Return to Security Provisioning and Administration and click Next. You should be on Step 3: Provide SAML metadata from your IdP to Security Cloud.

  1. Select the Manual Configuration option.

  2. In the Single Sign-on Service URL (Assertion Consumer Service URL) field, enter the Sign on URL value provided by Okta.

  3. In the Entity ID (Audience URI) field, enter the Issuer value provided by Okta

  4. Upload the Signing Certificate provided by Okta.

What to do next

Next, follow the instructions in Step 4: Test your SAML integration and Step 5: Activate the integration to test and activate your integration.

Integrating Ping Identity with Security Cloud Sign On

This guide explains how to integrate a Ping SAML application with Security Cloud Sign On.

Before you begin

Before you begin, read the Identity provider integration guide to understand the overall process. These instructions supplement that guide with details specific to Ping integrations, specifically Step 2: Provide Security Cloud SAML metadata to your identity provider and Step 3: Provide SAML metadata from your IdP to Security Cloud.

Procedure

Step 1

Sign in to Security Provisioning and Administration with the enterprise that you want to integrate with Ping.

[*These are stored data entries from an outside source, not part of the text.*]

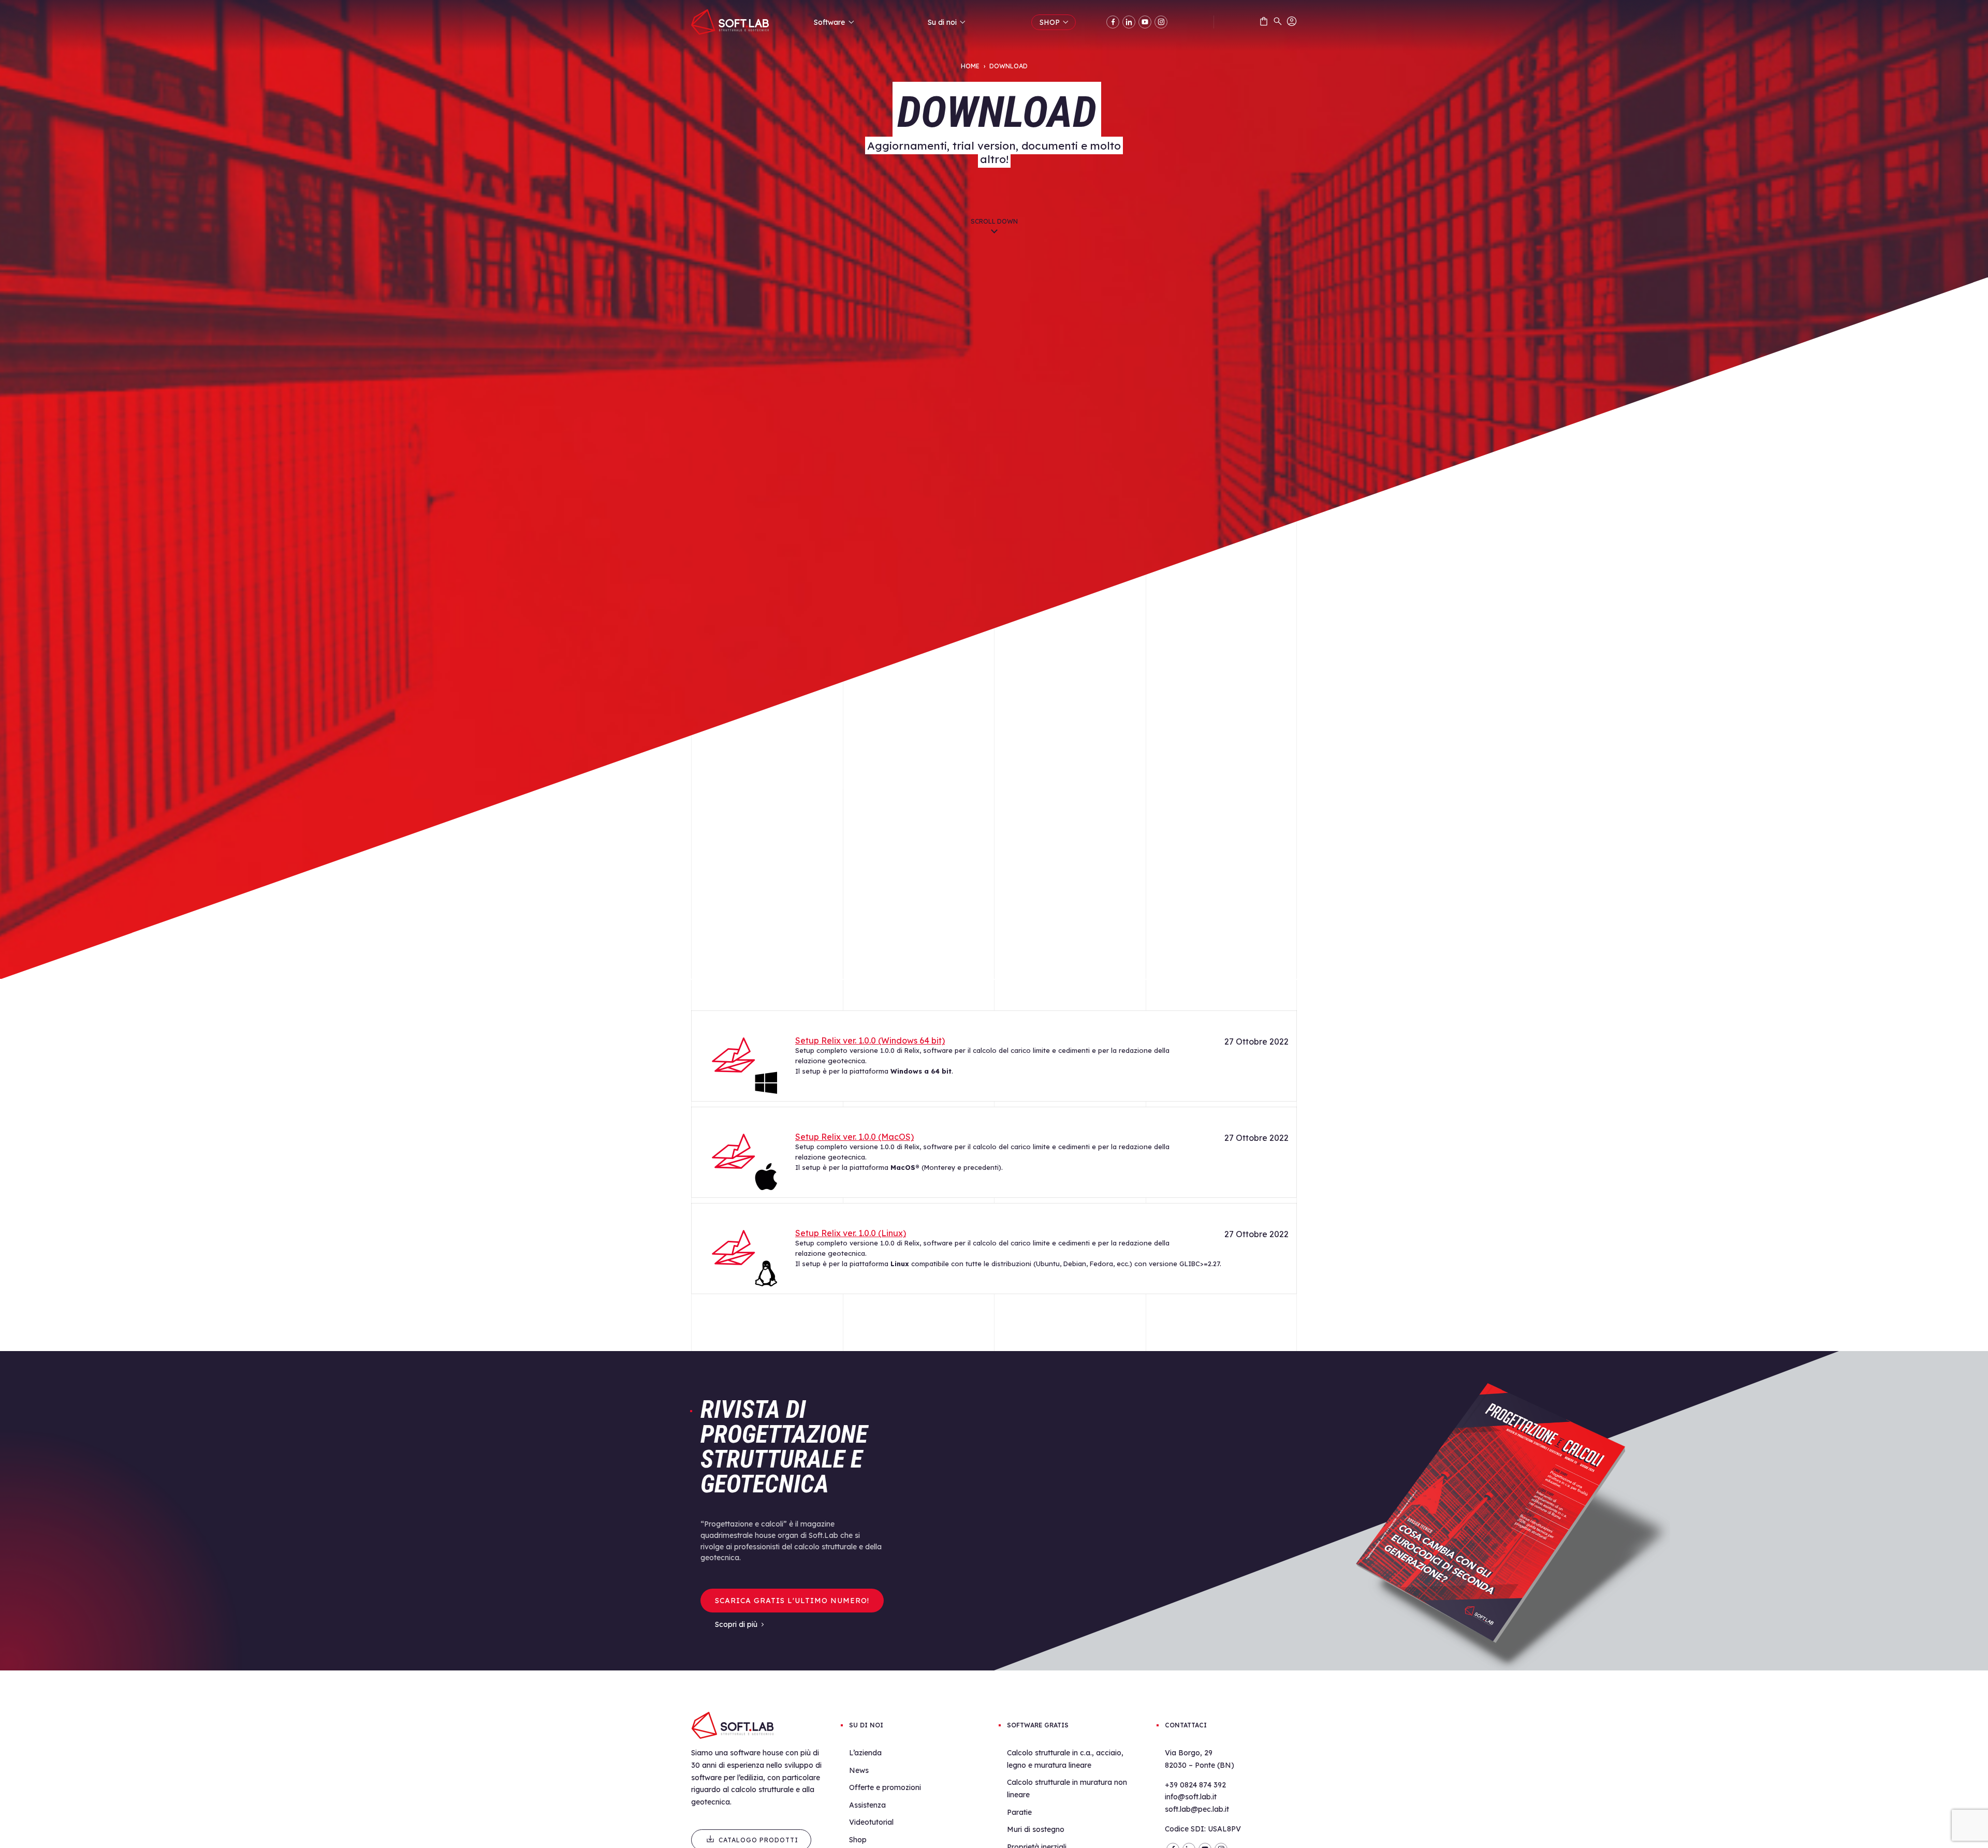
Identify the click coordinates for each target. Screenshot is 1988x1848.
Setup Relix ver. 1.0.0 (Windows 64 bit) (870, 1040)
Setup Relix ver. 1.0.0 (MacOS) (854, 1137)
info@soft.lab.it (1191, 1796)
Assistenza (867, 1805)
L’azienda (865, 1752)
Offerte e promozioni (885, 1787)
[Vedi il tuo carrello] (1264, 23)
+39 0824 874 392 (1195, 1785)
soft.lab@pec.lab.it (1197, 1809)
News (859, 1770)
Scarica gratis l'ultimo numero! (792, 1600)
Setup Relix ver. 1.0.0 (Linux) (850, 1233)
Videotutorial (871, 1822)
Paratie (1019, 1812)
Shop (858, 1839)
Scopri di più (736, 1624)
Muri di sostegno (1035, 1829)
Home (970, 66)
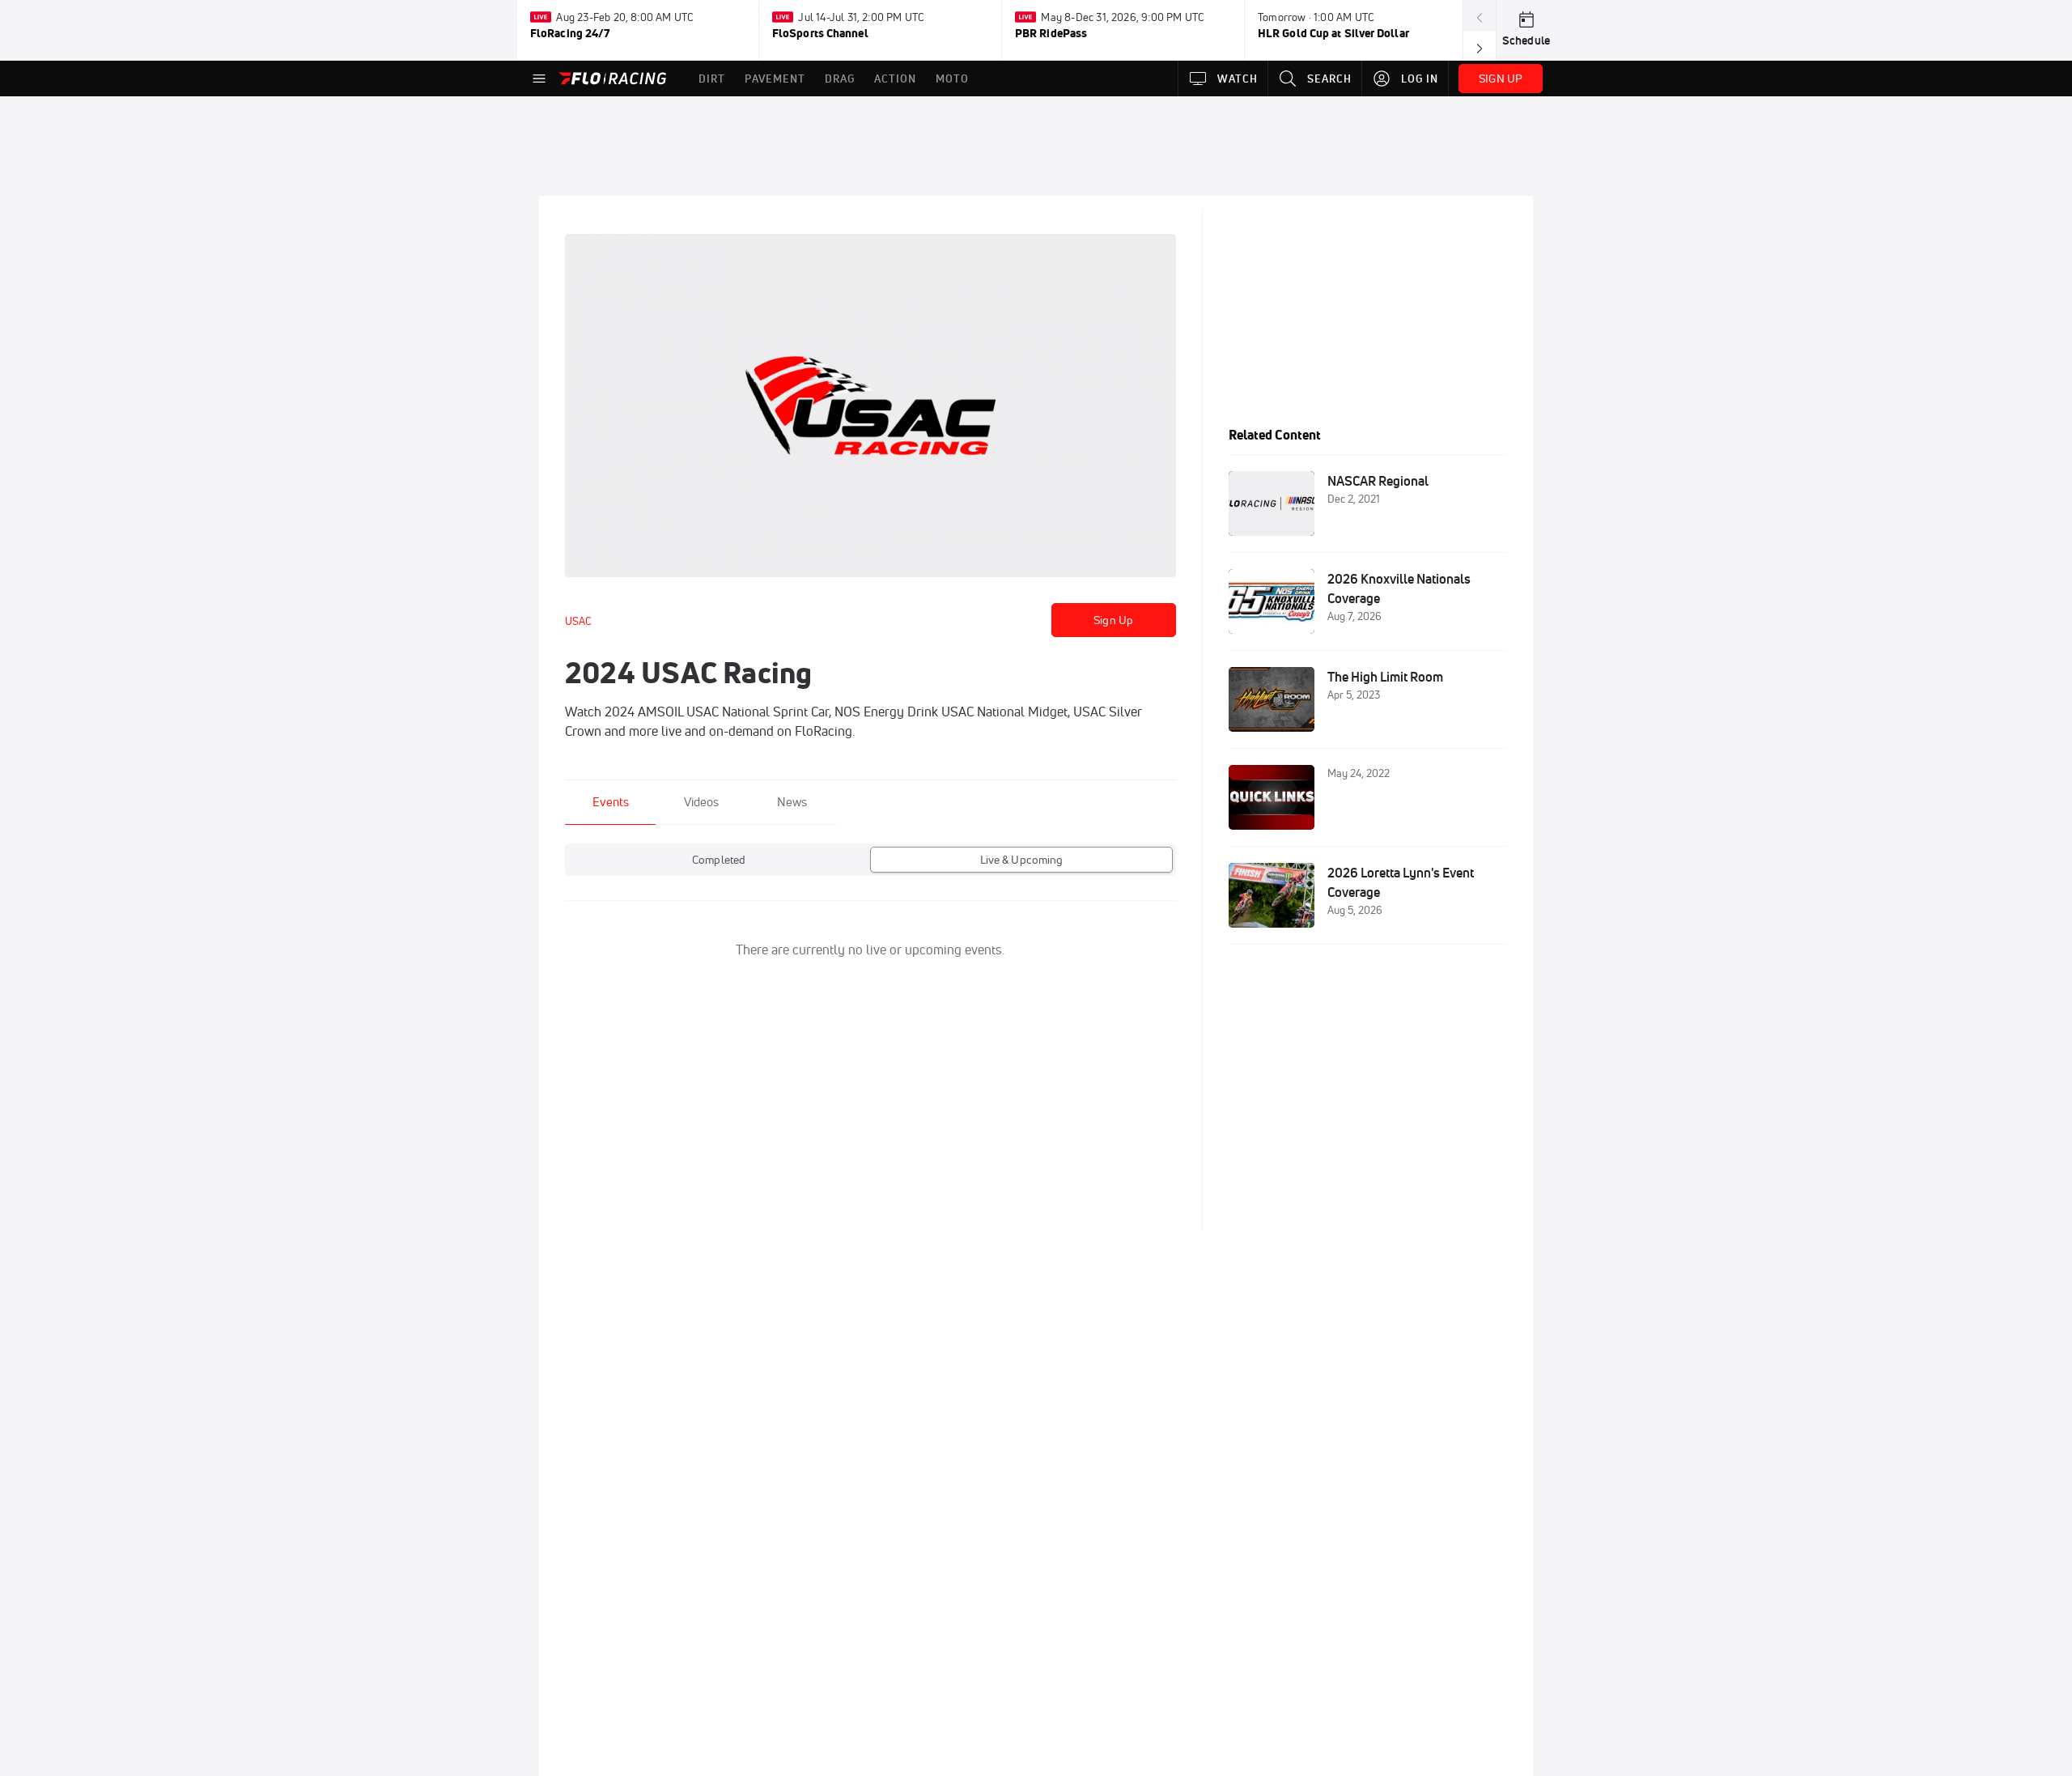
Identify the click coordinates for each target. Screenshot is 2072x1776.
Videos (701, 801)
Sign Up (1113, 620)
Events (610, 801)
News (792, 801)
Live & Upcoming (1022, 859)
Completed (718, 859)
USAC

  1. Create a new identity provider and decide whether to opt out of Duo MFA, as explained in Step 1: Initial setup.

  2. On Step 2: Provide Security Cloud SAML metadata to your identity provider, download the Security Cloud Sign On SAML metadata file for later use.

Step 2

In a new browser tab, sign in to your Ping admin console. Keep the Security Provisioning and Administration browser tab open.

  1. Go to Connections > Applications.

  2. Click the + button to open the Add Application dialog.

  3. In the Application Name field enter Secure Cloud Sign On, or other name.

  4. Optionally, add a description and upload an icon.

  5. For Application Type, select SAML application and then click Configure.

  6. In the SAML Configuration dialog select the option to Import Metadata and click Select a file.

  7. Locate Security Cloud Sign On SAML metadata file you downloaded from Security Provisioning and Administration.

  8. Click Save.

  9. Click the Configuration tab.

  10. Click Download Metadata to download a SAML metadata file to provide to Security Provisioning and Administration.

  11. Click the Attribute Mappings tab.

  12. Click the Edit (pencil) icon.

  13. For the required saml_subject attribute, select Email Address.

  14. Click +Add and add the following mappings of SAML attributes to PingOne user identity attributes, enabling the Required option for each mapping.

    Attributes

    PingOne Mappings

    firstName

    Email Address

    lastName

    Given Name

    email

    Family Name
    The Attribute Mapping panel should look like the following.

  15. Click Save to save your mappings.

Step 3

Return to Security Provisioning and Administration and click Next. You should be on Step 3: Provide SAML metadata from your IdP to Security Cloud.

  1. Select the XML file upload option.

  2. Upload the SAML metadata file you previously downloaded from Ping.

  3. Click Next to advance to the Testing page.

What to do next

Next, follow the instructions in Step 4: Test your SAML integration and Step 5: Activate the integration to test and activate your integration.